Records for this task Block Start
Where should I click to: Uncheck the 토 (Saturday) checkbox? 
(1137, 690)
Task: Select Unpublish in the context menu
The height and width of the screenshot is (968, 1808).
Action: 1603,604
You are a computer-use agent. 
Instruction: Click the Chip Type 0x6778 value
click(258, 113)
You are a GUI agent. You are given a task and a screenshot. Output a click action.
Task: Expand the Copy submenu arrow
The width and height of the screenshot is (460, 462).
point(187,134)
Records for this task Block End
Records for this task Block Start
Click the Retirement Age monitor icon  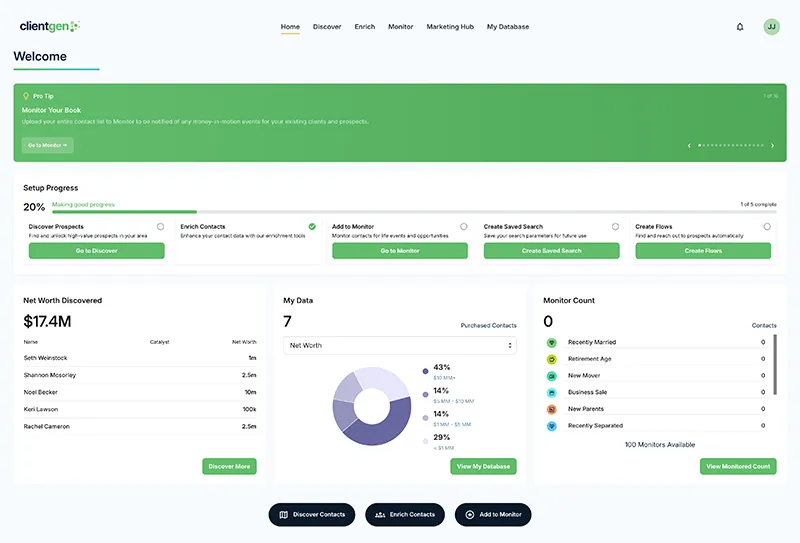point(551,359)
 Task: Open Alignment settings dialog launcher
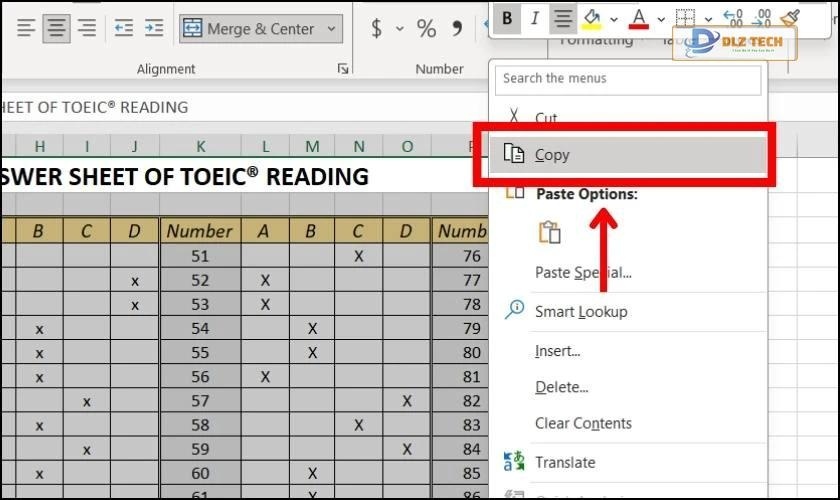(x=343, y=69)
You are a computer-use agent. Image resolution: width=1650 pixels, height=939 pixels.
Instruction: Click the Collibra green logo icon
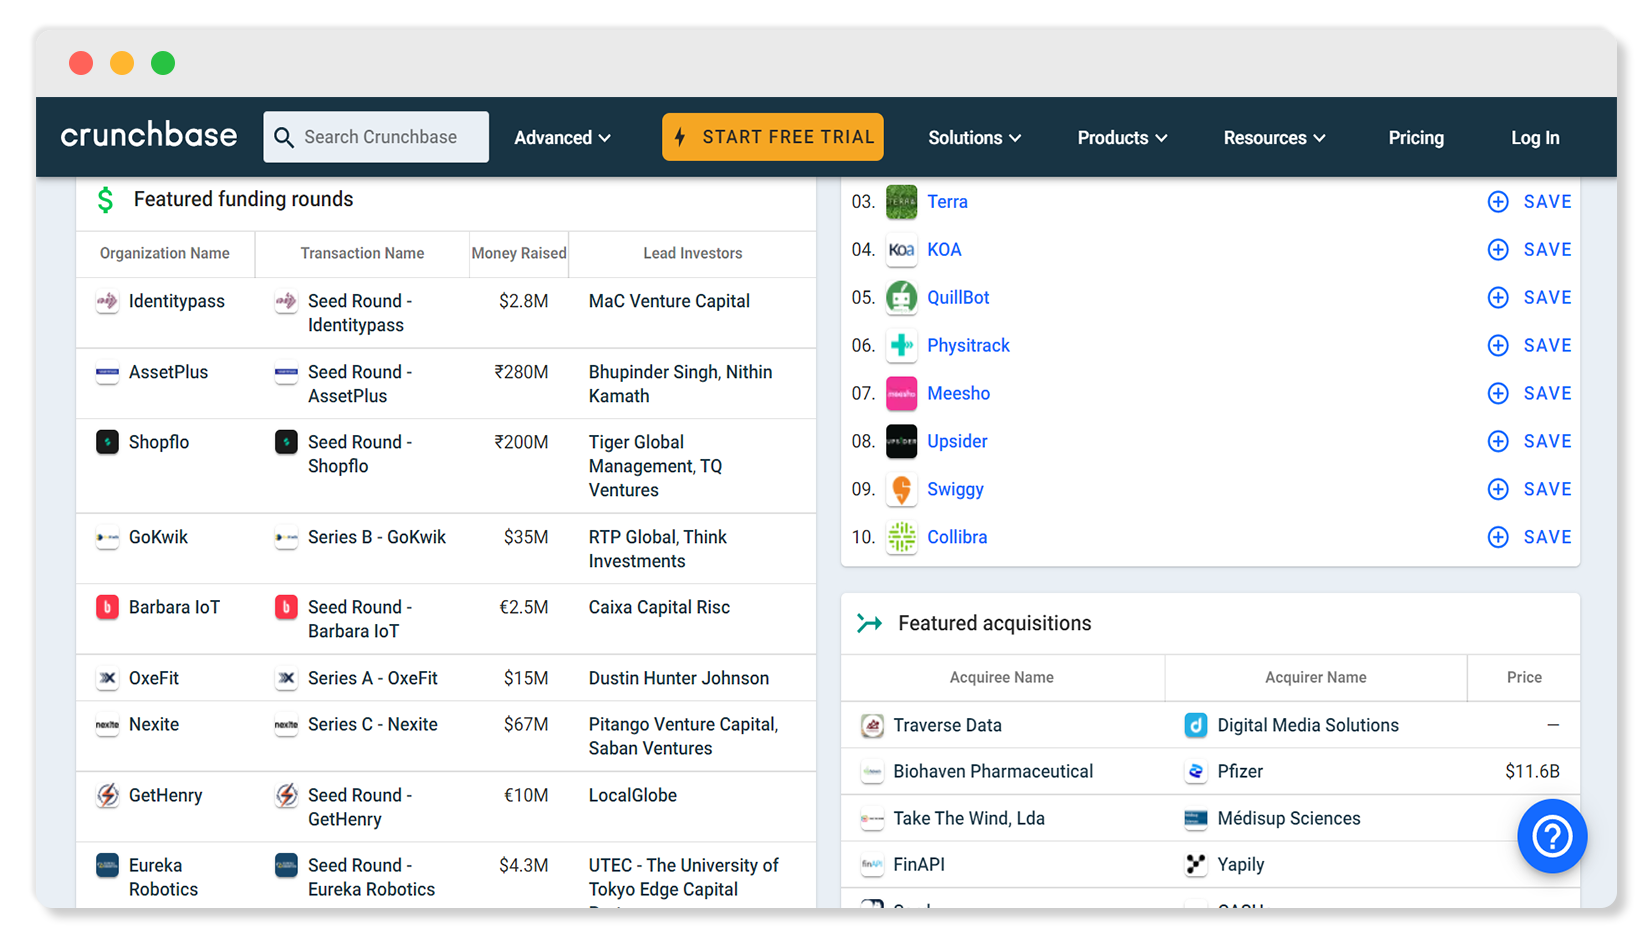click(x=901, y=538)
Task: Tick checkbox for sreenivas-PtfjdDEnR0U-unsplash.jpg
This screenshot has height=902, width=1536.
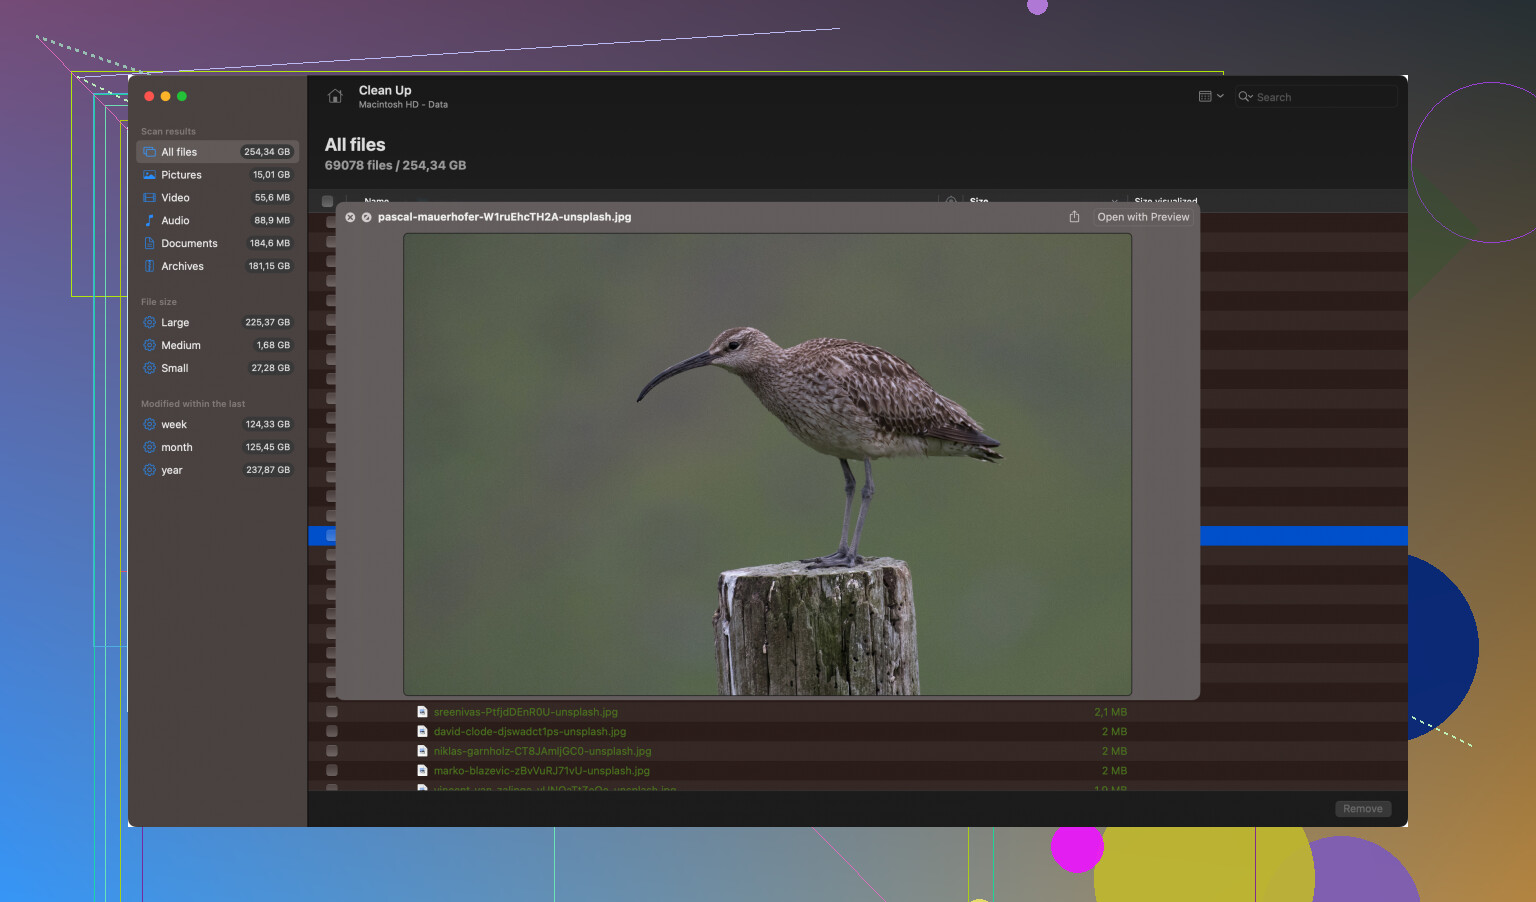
Records for this task Block End
Records for this task Block Start
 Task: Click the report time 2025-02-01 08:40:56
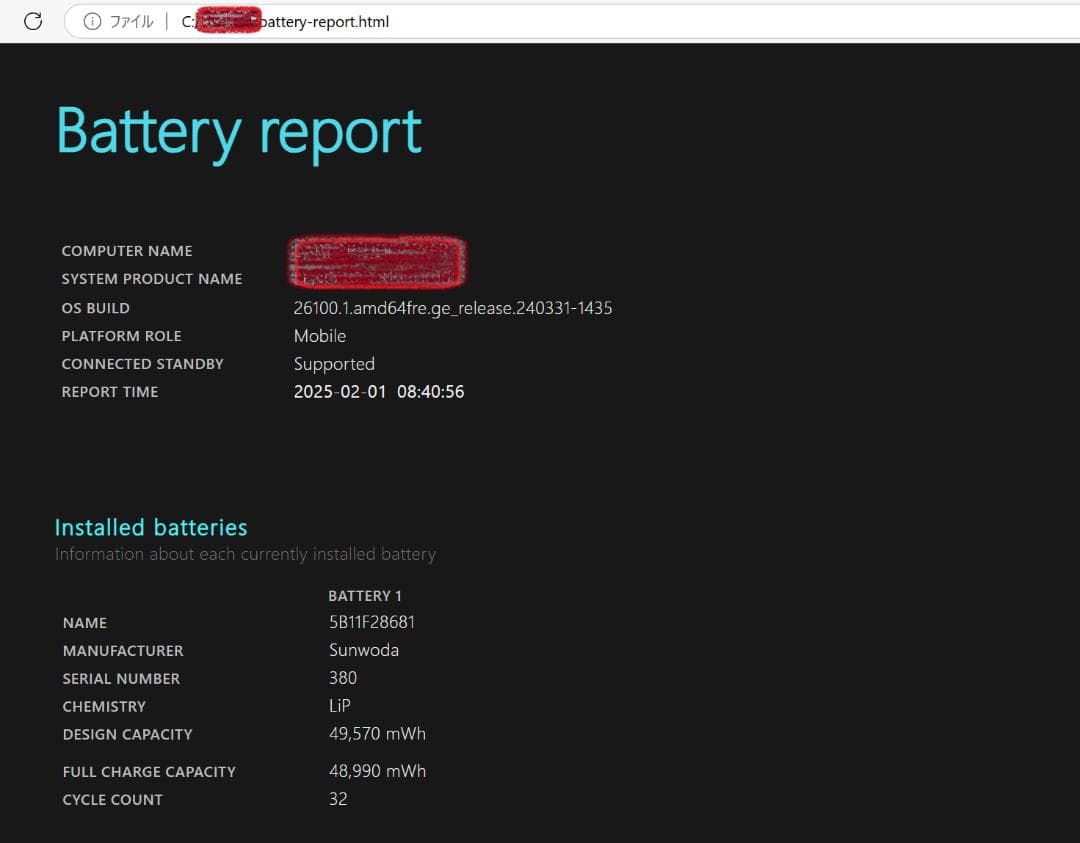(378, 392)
Records for this task Block End
Directions — If a line of the records above contains the word "computer", count it; give only the total.

Answer to this task — 2